The Roman art of satire

Yesterday I picked up one of my favourite books, an old Loeb edition of the satires of Juvenal and Persius.  I don’t quite remember where I got it.  I seem to think that I found it somewhere in the west country, perhaps in a second-hand bookshop on a trip to Minehead.  Anyhow it sits on my shelves, and from time to time I reread the Juvenal in English, and look intermittently at the Latin.

I’ve never been able to get into the Persius, however.  Yesterday, for the first time, I managed it.  I actually read and enjoyed all six satires.

I don’t know why I’ve found Juvenal so much more accessible.  It can’t be the translator, since it’s the same one.  But somehow the style of Perseus, even in translation, is harder to read.

As I read, I saw a reference to the satires of Lucillus, in 30 books, and a thought flashed across my mind that I ought to get hold of these.  But then I remembered that Lucillus is lost, and his satires, so adapted to the age of Roman freedom, are not to be had.

The translator, living in a free age, made the point that the end of the Republic and the establishment of an autocracy had a ruinous effect on literature.  Instead of dealing with real things, and making an impact thereby, as was the case in the days of liberty, an ever more frivolous stylistic concern took its place.  For who could say what he really thought, when the First Citizen frowned?  Wealth and a lack of freedom led directly to self-indulgence.  People who are free  take responsibility for their actions, and the state will prosper or suffer accordingly.  But if you have no power, why be responsible?
------------------------------------
• [Instructions for the task]:
Extend the piece on Roman satire, picking up after its last sentence. The material that comes next has nothing to do with the piece on Roman satire.
------------------------------------
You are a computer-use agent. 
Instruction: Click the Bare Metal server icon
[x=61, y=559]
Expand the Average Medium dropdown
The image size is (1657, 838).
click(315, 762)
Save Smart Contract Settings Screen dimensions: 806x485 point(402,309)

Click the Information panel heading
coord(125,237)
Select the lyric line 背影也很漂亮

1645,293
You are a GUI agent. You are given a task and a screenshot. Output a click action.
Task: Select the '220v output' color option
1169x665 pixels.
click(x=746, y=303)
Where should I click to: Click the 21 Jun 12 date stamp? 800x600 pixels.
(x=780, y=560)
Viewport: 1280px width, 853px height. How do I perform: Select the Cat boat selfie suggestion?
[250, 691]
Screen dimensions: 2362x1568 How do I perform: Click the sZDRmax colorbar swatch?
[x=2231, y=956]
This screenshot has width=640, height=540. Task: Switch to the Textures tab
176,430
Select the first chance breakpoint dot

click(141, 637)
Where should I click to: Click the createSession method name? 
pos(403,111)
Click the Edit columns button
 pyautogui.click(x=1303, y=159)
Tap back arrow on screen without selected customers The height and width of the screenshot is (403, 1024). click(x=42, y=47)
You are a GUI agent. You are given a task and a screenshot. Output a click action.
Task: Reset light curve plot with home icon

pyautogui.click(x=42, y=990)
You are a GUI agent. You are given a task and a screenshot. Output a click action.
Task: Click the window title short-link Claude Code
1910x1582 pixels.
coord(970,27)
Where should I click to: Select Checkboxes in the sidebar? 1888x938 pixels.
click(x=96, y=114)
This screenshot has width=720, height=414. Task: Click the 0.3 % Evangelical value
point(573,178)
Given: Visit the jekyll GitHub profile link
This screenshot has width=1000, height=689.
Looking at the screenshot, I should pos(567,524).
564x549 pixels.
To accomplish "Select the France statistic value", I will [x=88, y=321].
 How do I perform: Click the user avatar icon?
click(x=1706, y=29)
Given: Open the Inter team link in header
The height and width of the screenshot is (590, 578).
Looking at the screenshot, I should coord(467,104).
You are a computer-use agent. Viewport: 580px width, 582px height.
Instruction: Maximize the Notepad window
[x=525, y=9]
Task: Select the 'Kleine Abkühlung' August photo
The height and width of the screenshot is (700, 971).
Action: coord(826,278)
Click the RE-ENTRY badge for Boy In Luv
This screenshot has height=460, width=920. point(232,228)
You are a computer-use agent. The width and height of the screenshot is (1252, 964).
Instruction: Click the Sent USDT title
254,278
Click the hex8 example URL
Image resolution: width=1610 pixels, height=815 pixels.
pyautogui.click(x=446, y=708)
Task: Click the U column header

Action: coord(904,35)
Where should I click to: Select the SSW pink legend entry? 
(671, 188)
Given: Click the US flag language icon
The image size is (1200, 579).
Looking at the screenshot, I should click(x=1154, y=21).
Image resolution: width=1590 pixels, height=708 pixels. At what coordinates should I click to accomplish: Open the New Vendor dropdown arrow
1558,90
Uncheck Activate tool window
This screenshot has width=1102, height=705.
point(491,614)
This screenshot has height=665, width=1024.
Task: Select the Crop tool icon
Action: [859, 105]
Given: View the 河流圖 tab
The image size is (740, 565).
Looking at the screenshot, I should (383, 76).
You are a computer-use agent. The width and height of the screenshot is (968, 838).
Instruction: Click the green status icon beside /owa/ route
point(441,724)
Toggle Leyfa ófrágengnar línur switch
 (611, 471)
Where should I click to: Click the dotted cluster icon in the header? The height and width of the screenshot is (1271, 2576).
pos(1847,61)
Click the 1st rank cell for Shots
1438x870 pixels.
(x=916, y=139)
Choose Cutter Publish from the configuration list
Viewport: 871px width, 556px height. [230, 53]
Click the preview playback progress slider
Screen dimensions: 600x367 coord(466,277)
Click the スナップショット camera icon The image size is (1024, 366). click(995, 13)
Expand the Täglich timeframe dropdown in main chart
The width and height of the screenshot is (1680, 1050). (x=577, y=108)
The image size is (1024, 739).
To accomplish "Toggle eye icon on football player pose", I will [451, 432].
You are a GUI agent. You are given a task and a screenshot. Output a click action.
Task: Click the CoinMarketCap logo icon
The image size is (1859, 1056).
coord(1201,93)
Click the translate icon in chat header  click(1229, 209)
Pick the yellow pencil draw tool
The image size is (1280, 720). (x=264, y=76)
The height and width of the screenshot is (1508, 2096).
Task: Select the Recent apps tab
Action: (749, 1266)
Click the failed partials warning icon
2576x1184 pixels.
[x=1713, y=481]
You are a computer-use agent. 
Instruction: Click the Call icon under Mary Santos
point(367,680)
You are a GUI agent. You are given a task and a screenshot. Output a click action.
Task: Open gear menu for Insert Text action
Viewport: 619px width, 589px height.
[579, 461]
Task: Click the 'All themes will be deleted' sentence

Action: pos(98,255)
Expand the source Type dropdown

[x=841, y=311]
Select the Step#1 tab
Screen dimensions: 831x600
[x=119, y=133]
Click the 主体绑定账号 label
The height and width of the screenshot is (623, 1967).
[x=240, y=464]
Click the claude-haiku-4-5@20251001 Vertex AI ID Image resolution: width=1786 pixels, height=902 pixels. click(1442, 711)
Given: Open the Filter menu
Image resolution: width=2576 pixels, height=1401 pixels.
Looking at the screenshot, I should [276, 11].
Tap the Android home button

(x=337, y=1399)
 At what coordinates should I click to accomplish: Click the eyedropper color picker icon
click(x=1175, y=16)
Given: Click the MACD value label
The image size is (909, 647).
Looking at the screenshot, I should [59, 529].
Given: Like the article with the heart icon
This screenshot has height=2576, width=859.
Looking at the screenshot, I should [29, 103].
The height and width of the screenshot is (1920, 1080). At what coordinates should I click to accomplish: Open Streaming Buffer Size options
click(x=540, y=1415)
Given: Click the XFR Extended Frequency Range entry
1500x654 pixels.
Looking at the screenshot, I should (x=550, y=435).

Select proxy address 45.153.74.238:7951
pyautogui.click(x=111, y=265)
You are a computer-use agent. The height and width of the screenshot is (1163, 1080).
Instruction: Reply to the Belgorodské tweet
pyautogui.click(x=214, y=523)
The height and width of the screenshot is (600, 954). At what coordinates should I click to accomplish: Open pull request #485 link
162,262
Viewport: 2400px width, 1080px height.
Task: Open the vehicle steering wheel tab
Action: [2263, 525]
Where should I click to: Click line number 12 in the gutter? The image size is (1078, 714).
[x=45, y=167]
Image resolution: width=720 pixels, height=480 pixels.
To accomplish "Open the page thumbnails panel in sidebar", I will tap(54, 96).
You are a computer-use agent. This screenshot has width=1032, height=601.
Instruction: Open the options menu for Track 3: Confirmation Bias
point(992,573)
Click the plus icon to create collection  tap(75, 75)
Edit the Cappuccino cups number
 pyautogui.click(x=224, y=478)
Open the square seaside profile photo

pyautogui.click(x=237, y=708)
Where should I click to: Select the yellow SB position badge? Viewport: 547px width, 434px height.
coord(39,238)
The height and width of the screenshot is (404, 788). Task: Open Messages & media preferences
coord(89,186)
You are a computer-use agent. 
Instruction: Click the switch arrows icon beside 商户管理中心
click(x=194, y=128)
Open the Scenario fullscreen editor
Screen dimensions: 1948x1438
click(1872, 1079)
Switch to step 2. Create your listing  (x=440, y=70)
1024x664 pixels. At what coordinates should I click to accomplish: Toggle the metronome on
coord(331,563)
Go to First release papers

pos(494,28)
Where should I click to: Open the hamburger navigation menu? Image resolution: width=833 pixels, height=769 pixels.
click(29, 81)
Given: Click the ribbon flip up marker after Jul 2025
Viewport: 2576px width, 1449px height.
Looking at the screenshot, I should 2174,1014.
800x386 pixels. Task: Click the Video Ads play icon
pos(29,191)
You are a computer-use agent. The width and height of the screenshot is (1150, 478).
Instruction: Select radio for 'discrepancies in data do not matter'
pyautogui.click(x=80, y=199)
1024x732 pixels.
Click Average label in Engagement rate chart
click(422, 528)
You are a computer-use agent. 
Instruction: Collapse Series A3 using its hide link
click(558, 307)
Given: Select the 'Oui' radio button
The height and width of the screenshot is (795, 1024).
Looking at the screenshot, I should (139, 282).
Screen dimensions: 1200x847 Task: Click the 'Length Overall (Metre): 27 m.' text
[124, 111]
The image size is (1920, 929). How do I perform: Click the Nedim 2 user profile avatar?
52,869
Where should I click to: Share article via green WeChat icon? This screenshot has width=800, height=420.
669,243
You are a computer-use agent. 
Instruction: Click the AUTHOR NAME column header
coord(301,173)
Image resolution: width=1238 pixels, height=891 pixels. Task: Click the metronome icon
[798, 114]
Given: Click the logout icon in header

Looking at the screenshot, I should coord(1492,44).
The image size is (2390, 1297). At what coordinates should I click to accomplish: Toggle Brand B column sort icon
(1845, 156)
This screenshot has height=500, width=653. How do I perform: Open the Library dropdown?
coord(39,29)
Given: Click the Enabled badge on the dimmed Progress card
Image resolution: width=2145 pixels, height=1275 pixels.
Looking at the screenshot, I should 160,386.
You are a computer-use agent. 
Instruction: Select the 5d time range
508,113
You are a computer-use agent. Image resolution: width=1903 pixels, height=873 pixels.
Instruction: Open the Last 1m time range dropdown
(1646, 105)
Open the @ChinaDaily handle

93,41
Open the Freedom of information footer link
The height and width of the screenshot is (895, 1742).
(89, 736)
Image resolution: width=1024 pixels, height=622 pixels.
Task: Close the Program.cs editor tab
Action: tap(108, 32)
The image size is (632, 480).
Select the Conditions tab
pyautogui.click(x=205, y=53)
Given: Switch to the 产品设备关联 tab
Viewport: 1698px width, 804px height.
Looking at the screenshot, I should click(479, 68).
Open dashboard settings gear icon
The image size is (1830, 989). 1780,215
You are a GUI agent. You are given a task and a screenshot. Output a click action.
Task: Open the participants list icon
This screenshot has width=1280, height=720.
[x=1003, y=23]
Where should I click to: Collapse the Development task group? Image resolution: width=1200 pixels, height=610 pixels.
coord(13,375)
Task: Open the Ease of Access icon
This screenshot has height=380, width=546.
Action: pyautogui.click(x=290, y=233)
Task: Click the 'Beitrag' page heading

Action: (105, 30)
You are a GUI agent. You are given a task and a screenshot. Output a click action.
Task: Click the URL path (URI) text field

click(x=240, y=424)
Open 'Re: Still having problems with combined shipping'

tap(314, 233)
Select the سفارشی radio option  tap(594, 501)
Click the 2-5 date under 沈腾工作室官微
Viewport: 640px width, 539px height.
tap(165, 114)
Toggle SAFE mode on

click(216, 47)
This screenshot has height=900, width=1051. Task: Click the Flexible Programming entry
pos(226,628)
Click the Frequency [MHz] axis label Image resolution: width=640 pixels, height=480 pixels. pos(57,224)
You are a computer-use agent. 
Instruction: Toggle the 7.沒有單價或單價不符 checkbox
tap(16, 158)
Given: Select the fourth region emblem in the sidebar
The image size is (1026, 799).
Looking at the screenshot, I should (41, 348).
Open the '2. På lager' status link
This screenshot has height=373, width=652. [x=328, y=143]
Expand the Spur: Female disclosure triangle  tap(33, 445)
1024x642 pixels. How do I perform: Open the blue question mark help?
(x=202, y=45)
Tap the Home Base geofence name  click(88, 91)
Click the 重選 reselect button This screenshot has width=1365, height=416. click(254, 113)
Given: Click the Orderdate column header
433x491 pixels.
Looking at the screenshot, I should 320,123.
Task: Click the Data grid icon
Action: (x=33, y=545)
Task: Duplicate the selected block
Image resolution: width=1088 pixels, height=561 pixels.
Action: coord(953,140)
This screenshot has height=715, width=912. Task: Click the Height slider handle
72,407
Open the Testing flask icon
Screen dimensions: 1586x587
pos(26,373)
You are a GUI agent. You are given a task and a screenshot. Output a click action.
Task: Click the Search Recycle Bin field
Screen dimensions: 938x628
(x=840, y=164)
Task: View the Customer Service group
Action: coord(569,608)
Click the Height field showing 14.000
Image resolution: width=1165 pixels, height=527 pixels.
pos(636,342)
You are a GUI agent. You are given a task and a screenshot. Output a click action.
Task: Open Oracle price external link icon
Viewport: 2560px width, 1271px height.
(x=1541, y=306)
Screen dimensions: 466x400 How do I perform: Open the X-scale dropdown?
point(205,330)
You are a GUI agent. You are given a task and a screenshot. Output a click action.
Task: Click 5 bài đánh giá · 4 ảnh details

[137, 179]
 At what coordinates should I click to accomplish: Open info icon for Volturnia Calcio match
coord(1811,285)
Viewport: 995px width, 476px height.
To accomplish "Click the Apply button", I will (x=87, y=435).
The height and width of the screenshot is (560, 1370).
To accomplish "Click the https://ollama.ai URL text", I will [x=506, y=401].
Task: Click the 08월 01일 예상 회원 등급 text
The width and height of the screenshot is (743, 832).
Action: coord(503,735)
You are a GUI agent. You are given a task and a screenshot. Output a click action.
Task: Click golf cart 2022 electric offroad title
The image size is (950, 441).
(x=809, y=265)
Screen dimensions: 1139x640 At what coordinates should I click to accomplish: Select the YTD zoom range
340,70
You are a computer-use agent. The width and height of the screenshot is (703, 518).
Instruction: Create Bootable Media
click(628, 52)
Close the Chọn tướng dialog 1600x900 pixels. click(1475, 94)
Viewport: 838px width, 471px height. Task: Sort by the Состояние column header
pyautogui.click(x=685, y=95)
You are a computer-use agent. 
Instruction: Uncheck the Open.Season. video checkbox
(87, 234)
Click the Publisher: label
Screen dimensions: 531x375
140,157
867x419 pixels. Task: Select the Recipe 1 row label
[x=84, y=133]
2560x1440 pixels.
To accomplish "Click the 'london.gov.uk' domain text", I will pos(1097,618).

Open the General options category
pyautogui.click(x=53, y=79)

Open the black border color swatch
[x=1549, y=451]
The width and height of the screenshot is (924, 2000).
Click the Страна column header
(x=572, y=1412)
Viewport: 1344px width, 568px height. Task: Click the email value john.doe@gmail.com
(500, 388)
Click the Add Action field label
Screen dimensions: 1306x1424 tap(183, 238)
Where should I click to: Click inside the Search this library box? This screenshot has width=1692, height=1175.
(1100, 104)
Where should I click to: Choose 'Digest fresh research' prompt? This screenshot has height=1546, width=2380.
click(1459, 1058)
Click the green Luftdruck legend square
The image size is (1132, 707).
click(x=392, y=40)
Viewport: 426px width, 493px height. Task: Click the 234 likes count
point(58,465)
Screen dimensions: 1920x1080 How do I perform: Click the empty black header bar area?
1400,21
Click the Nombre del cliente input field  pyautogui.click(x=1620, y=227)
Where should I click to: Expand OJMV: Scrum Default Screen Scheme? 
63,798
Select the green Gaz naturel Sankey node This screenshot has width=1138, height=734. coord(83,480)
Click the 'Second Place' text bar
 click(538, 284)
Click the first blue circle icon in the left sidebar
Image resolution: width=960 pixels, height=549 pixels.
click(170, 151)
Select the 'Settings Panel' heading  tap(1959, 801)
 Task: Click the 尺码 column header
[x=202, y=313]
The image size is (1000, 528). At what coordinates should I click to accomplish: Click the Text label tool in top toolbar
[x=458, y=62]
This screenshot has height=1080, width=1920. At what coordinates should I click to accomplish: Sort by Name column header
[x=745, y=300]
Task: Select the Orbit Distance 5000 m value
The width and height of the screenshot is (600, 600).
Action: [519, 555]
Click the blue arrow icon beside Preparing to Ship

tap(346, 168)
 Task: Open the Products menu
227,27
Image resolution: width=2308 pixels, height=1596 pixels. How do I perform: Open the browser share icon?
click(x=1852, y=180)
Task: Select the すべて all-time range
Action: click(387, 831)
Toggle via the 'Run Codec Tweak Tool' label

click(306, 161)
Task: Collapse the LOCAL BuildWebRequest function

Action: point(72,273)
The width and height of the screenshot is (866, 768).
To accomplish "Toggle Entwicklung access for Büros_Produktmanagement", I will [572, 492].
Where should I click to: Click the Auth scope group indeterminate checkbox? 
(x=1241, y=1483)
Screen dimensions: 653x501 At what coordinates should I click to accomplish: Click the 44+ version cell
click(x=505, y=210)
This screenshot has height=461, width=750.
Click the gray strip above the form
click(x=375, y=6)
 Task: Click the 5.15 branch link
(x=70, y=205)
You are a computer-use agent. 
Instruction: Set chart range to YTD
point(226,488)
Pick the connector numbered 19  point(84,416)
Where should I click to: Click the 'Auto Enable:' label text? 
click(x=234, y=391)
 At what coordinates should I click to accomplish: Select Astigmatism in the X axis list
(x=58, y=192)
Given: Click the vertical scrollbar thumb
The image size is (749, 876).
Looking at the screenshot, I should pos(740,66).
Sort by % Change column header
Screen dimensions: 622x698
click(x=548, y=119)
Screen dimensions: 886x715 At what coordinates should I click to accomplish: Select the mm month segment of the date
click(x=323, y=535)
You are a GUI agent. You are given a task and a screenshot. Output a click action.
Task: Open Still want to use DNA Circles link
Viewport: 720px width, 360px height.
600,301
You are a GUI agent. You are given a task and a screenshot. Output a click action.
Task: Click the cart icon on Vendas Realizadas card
------------------------------------
• [Task output]:
I found myself wondering about the lack of literature in our own days, and the rottenness that we see everywhere.

Crispinus once again! a man whom I shall often have to call on to the scene, a prodigy of wickedness without one redeeming virtue; a sickly libertine, strong only in his lusts, which scorn none save the unwedded. …

To-day I shall tell of a less heinous deed, though had any other man done the like, he would fall under the censor’s lash: for what would be shameful in good men like Seius or Teius sat gracefully on Crispinus. What can you do when the man himself is more foul and monstrous than any charge you can bring against him? — Juvenal, Satire 4.

What indeed?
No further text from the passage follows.